In this paper, we use data from the Fragile Families and Child Wellbeing Study, a longitudinal survey of nearly 5,000 births that occurred between 1998 and 2000. The survey over-samples unmarried parents, and, when weighted, is representative of births in cities with populations over 200,000. Our primary aims are 1) to describe levels of fathers’ involvement with children during the first nine years after a non-marital birth, and 2) to estimate the associations between fathers’ involvement and children’s externalizing and internalizing behavioral problems at ages three, five and nine. Throughout our analyses, we consider resident and non-resident fathers separately. We utilize multiple measures of fathers’ involvement, including time spent with children, engagement in developmentally-appropriate father-child activities, and shared responsibility and cooperation with mothers in raising their child.

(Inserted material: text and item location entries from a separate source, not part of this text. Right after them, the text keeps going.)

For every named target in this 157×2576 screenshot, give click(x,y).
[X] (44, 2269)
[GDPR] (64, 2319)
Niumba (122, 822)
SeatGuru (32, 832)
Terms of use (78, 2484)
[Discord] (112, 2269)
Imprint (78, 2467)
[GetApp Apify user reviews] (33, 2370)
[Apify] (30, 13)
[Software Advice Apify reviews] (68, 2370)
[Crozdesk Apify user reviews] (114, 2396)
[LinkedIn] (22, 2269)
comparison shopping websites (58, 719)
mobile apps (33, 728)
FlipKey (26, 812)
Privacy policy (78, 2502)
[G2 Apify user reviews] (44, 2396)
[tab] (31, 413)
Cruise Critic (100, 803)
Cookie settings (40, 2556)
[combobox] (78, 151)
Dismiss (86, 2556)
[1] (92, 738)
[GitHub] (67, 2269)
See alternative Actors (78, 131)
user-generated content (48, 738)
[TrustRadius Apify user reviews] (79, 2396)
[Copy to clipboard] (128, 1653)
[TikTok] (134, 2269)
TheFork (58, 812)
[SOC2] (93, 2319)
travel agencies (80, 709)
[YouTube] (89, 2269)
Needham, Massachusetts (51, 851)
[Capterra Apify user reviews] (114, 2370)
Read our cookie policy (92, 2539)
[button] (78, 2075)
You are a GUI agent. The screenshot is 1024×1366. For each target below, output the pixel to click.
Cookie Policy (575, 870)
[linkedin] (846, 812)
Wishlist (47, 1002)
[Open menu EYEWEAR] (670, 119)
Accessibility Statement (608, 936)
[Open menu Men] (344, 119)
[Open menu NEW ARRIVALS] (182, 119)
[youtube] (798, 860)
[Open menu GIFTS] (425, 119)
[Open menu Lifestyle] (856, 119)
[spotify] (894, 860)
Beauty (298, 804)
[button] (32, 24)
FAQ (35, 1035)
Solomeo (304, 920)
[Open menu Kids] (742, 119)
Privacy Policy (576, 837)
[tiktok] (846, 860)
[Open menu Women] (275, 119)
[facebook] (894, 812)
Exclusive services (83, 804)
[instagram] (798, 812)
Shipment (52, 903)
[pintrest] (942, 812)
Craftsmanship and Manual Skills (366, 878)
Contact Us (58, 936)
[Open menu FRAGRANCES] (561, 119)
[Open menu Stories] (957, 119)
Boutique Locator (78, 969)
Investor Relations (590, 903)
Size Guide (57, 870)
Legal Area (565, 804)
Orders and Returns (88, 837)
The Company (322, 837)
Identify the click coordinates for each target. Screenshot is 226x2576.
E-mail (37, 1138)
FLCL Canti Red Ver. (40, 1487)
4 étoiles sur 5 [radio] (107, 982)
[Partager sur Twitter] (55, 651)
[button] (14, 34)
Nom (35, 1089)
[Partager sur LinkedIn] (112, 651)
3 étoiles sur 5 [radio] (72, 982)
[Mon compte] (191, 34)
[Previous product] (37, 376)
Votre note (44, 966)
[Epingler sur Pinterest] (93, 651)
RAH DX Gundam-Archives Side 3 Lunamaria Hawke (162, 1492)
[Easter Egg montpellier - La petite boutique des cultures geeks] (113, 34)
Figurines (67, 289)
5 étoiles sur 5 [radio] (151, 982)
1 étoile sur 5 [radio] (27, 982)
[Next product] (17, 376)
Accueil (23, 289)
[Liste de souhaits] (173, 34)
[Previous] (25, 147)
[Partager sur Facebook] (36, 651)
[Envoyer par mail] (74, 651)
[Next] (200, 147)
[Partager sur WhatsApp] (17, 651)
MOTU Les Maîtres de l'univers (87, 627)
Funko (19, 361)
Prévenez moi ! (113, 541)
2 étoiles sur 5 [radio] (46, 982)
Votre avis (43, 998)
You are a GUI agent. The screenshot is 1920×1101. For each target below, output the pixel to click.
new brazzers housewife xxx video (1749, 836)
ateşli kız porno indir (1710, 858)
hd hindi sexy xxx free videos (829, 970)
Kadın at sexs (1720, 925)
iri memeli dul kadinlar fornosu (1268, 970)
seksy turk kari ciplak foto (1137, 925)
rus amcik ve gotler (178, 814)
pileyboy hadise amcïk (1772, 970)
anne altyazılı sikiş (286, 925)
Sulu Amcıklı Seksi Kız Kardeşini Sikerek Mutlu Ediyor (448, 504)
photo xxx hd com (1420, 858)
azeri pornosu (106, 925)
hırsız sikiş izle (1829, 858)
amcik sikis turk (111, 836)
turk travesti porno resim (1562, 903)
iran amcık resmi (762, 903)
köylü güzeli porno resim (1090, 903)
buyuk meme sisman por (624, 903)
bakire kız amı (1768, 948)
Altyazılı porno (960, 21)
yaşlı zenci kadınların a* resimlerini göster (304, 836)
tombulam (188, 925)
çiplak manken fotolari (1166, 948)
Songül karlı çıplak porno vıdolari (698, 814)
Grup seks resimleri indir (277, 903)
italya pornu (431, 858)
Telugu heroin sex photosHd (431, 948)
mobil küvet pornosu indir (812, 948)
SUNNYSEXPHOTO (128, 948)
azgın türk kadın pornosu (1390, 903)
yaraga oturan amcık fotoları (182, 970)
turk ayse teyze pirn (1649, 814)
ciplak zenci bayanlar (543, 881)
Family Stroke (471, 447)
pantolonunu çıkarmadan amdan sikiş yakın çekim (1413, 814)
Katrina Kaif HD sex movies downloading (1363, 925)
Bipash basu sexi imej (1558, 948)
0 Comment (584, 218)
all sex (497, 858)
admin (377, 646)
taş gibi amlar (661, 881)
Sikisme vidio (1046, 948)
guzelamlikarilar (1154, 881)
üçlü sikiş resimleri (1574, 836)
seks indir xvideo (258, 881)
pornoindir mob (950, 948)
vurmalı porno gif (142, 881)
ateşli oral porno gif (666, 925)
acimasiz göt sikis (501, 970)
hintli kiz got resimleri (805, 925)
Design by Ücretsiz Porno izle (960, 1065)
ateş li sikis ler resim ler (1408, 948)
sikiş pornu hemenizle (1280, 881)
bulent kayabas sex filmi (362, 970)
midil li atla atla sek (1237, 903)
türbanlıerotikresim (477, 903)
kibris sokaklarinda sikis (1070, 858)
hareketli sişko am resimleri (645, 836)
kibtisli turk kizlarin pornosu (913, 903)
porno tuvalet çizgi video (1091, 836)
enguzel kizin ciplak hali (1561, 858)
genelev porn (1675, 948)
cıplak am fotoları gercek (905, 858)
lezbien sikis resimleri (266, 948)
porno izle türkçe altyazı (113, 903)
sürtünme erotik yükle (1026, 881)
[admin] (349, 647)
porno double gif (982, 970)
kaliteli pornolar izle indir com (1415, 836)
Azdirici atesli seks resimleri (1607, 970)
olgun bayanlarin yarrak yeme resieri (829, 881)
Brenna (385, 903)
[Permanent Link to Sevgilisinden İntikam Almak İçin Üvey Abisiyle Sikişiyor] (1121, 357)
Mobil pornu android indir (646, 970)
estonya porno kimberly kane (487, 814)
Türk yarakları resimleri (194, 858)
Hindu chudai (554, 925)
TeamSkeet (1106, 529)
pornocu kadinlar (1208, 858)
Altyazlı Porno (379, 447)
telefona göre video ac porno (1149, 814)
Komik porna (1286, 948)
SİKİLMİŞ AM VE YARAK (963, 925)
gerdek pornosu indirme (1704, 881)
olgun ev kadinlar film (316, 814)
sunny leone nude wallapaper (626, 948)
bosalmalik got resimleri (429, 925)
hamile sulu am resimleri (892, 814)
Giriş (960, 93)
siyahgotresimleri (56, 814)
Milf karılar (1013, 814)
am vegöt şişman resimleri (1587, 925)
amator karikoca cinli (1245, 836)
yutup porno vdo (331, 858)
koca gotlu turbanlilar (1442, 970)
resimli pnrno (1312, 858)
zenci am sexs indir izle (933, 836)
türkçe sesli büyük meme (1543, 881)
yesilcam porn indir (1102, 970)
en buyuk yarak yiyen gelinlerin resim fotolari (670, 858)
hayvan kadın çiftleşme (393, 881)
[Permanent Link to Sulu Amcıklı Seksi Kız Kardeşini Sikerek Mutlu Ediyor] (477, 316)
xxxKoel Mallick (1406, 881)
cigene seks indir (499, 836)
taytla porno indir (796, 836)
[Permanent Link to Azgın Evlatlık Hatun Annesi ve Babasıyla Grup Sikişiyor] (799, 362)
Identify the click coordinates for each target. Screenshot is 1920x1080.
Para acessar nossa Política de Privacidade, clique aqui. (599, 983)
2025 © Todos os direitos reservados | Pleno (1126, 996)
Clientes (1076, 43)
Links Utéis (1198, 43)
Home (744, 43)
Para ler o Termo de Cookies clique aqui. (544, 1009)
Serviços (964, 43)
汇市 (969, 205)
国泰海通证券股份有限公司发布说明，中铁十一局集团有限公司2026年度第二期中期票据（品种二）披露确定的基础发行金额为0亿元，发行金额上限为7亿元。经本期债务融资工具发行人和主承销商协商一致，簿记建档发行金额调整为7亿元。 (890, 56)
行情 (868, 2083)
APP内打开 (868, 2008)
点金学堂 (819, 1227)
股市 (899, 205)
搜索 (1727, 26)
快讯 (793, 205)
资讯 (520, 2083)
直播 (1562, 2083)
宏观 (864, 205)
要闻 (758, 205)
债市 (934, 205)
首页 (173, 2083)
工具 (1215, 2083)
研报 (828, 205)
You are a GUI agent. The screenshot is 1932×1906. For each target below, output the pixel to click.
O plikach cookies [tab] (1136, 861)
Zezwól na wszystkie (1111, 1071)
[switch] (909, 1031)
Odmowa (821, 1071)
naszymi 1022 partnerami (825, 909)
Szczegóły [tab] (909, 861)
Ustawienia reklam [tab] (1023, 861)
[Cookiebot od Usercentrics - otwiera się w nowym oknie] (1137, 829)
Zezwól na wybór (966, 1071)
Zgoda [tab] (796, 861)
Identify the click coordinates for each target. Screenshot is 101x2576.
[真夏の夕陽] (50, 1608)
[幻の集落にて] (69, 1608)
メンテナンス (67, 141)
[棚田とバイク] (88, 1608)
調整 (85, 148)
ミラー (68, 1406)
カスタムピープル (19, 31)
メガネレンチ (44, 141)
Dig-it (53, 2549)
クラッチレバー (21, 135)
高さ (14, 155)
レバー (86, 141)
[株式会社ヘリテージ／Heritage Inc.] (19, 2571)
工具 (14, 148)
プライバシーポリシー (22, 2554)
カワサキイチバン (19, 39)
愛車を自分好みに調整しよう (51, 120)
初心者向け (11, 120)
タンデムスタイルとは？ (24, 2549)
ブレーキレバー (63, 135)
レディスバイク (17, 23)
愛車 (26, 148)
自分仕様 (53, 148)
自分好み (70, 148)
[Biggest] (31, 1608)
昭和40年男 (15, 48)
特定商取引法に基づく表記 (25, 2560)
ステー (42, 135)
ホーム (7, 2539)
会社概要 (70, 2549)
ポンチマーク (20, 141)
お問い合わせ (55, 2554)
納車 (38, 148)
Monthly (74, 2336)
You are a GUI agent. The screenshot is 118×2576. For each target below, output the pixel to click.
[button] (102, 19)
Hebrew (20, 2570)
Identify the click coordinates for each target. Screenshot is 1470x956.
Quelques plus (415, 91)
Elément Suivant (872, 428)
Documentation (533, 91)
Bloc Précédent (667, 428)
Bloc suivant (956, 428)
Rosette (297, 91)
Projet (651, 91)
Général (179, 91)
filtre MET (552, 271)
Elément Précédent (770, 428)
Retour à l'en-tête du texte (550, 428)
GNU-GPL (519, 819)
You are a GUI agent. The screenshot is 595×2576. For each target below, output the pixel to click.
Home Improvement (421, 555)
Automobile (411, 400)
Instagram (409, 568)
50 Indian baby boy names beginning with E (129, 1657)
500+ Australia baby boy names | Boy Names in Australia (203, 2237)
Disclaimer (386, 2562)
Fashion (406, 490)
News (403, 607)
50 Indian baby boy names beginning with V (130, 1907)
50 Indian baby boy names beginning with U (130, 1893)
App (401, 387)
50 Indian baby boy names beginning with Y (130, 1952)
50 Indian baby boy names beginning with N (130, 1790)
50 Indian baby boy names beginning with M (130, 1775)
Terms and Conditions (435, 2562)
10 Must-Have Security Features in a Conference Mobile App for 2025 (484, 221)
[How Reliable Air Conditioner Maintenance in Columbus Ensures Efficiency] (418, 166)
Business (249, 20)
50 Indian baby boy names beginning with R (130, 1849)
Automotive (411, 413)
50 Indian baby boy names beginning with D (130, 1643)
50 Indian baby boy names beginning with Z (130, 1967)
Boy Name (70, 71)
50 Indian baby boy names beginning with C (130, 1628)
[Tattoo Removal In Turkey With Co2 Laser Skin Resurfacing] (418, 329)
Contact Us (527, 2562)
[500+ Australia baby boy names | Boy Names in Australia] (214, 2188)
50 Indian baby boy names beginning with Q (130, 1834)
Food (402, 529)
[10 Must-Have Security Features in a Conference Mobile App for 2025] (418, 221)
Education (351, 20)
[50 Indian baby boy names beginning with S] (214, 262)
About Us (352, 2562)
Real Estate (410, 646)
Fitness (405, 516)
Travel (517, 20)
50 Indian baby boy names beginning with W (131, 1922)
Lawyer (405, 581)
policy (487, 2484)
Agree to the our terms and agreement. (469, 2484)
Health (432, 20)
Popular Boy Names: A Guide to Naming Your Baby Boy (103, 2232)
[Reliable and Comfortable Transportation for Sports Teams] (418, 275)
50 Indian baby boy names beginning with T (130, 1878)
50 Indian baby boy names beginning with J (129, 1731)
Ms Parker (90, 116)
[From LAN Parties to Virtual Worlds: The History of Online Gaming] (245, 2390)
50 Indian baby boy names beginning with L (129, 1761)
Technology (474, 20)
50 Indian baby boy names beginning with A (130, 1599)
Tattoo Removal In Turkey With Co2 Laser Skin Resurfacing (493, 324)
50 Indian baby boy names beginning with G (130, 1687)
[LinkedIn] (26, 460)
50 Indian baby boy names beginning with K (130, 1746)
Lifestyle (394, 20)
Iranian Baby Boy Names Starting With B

Preliminary results suggest that, not surprisingly, resident fathers are much more involved with their children after a non-marital birth than are non-resident fathers. Results from random- and fixed-effects models provide some evidence that father involvement matters for children’s internalizing and externalizing behavior. The two measures that reflect fathers’ joint parenting with their children’s mother—coparenting and shared responsibility—show the strongest relationship to behavioral problems for both resident and non-resident fathers. By contrast, engagement in father-child activities is not associated with behavioral problems for resident or non-resident fathers. As we develop this paper further, we will conduct additional analyses, including comparing fathers who are stably resident or non-resident with those who change status over time, examining fathers’ reports of their own involvement (versus mothers’ reports), addressing issues of missing data, and comparing our results for unmarried fathers to a comparison group of fathers who were married at their child’s birth.

We believe this paper will provide important new information about a growing, yet still poorly understood, demographic group—unmarried fathers—and shed light on the extent to which their ongoing involvement with children contributes to children’s development. This work contributes to our understanding of how contemporary families carry out their fundamental responsibility to rear and socialize children amidst unprecedented levels of instability and complexity, and highlights differential paternal investment as a potentially important aspect of growing inequality.